Photos: Courtoisie

The Dragonfly of Chicoutimi : plongée identitaire dans le quotidien d’un « homme libellule » saguenéen

La pièce de Larry Tremblay, jouée pour la première fois il y a vingt-trois ans, revit au Théâtre La Bordée jusqu’au samedi 24 novembre prochain. Si le metteur en scène et acteur Patric Saucier fait preuve d’audace en proposant une adaptation de cette œuvre devenue culte, force est de constater qu’il remporte son pari. L’interprétation sentie de Jack Robitaille, l’esthétisme de la mise en scène et l’inventivité de la technique convainquent le spectateur et l’entraînent dans un univers franchement excentrique.

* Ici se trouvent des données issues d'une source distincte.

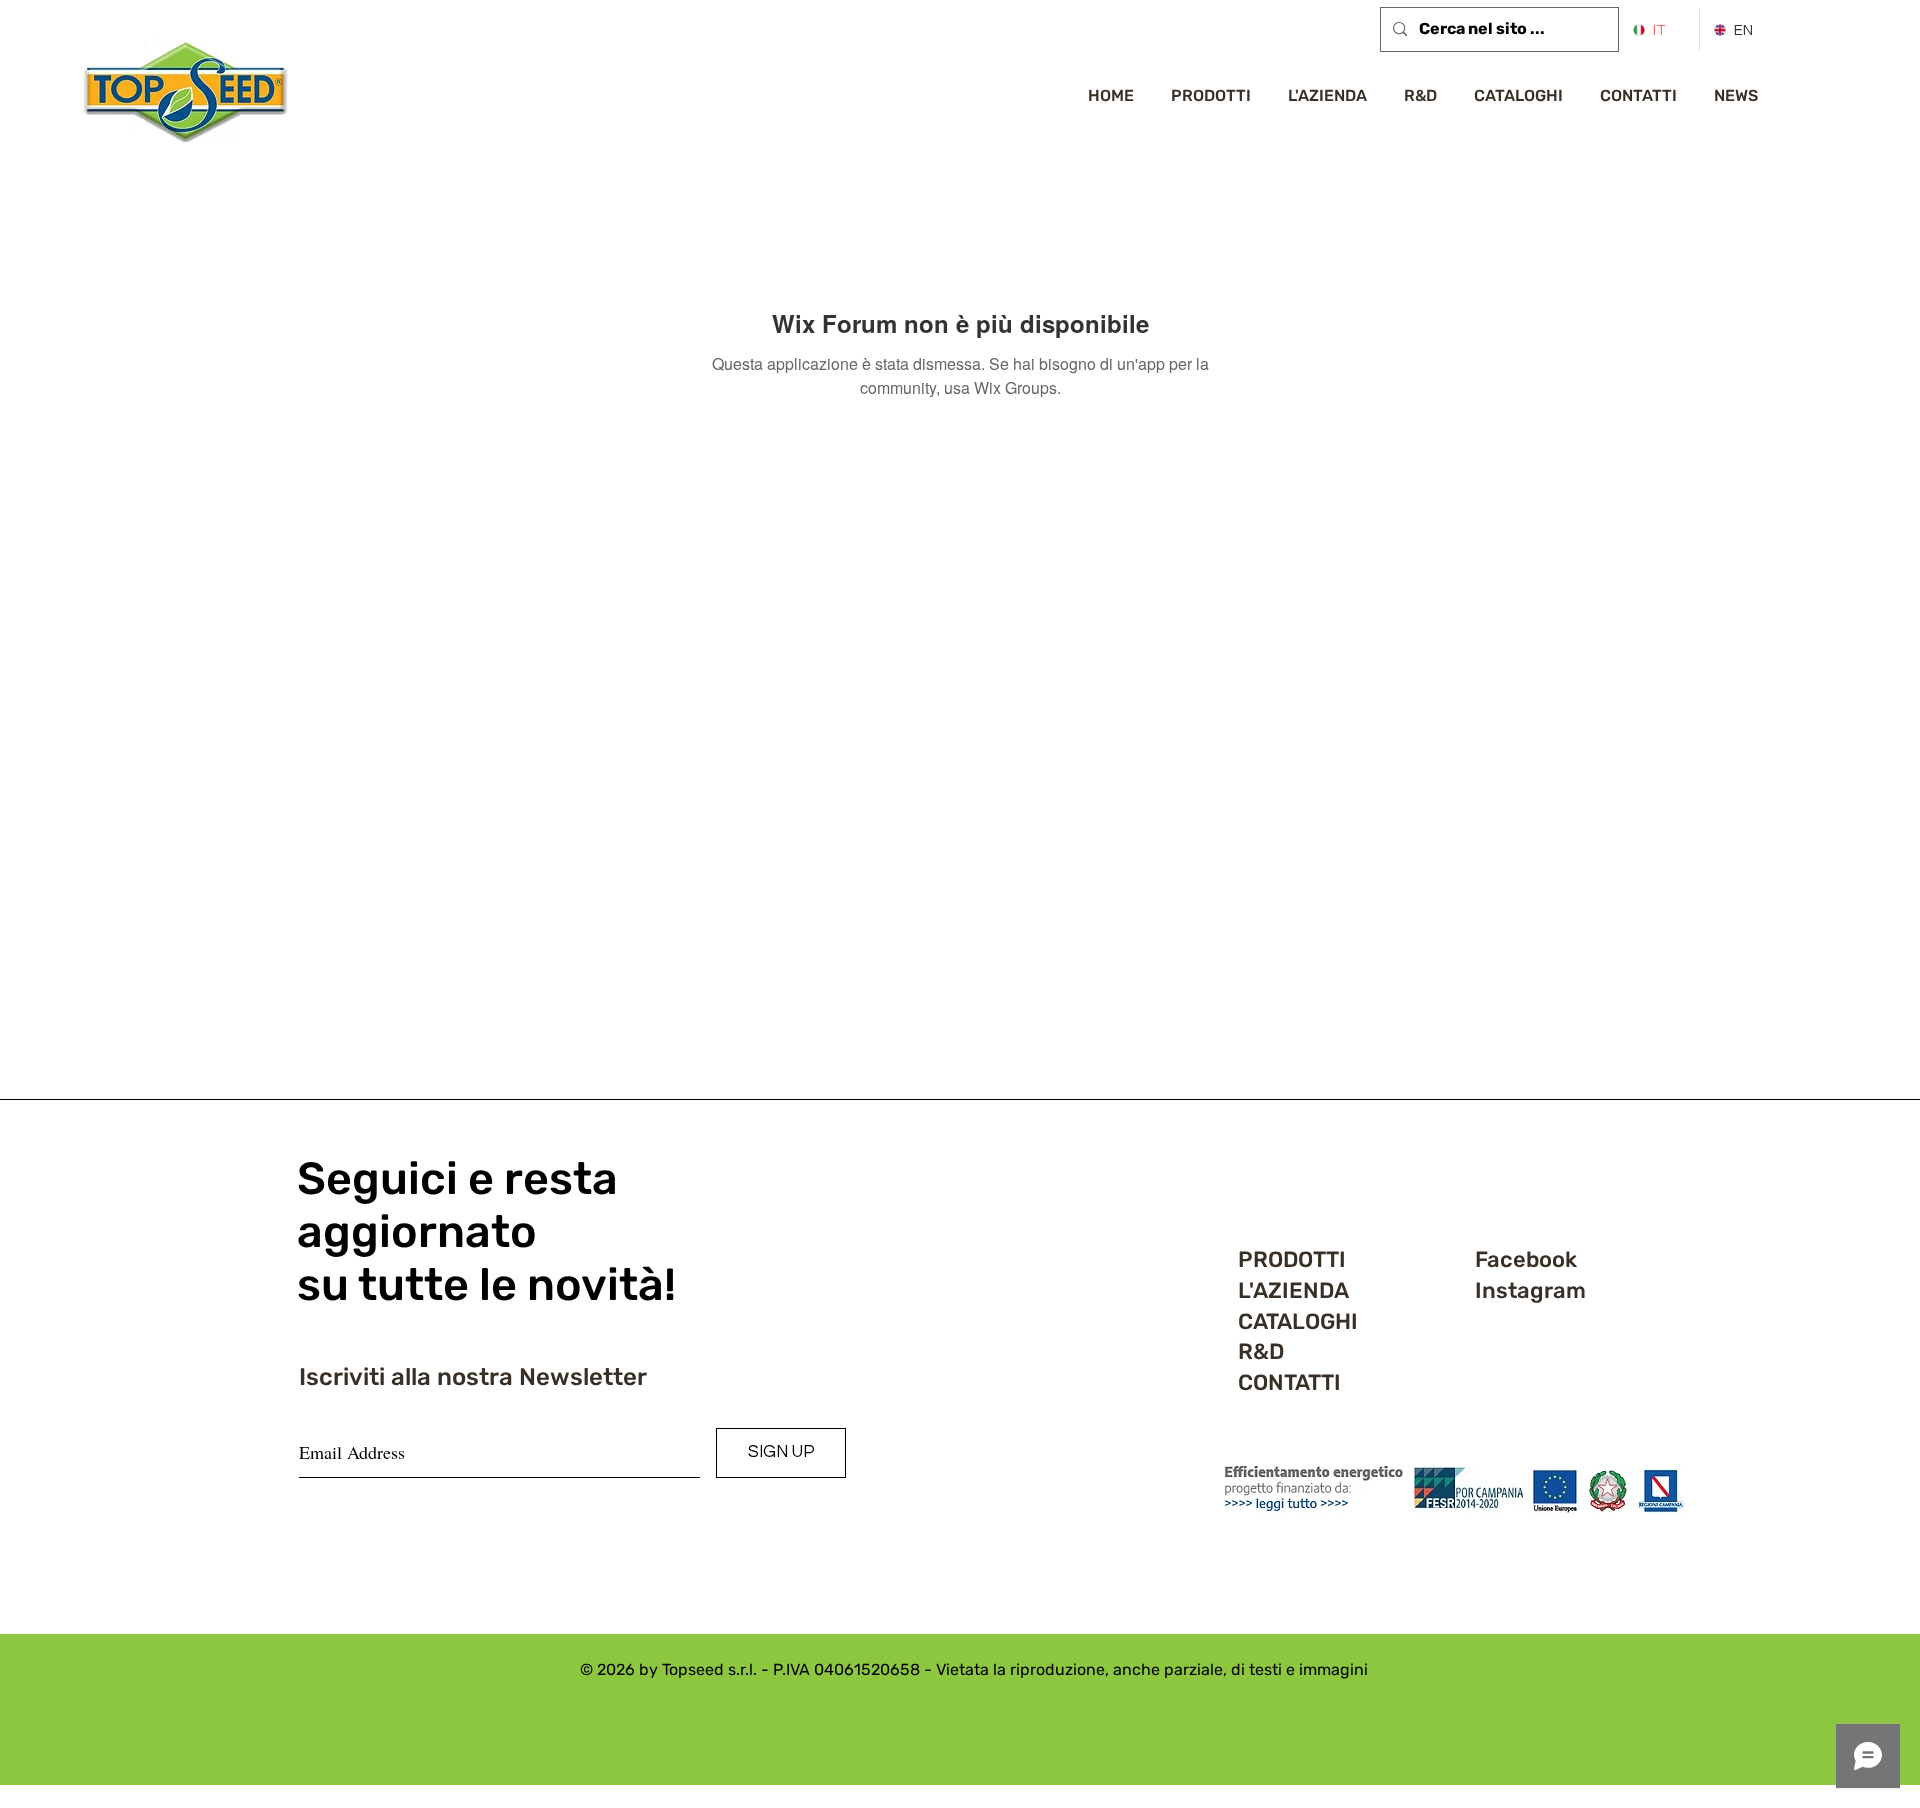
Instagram (1530, 1290)
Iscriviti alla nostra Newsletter (473, 1377)
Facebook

La nouvelle mouture de l’œuvre de l’auteur et dramaturge consacré Larry Tremblay était attendue avec impatience. À sa première sortie en pleine année référendaire de 1995, elle avait surpris le monde du théâtre en raison de son traitement inhabituel du thème de l’identité. Le protagoniste, Gaston Talbot, initialement interprété par le regretté Jean-Louis Millette, se réveille un matin incapable de parler sa langue maternelle. Pour une raison trouble, il s’exprime désormais exclusivement en anglais. L’homme natif de Chicoutimi est tout de même hanté par la langue de Molière.

Le français parvient effectivement à infléchir sa syntaxe et à colorer sa prononciation. Les rappels de sa langue maternelle sont en fait partout, dans la musique, dans l’incarnation gargantuesque de sa mère, dans ses souvenirs les plus enfouis dans son inconscient. Il parvient malgré tout à relater dans un anglais maîtrisé son rêve dans lequel il se métamorphose en libellule (dragonfly) et vogue au-dessus de Chicoutimi. La métaphore du statut précaire de la langue française avait alors été évoquée : on voyait dans la pièce une manière de décrier sa disparition.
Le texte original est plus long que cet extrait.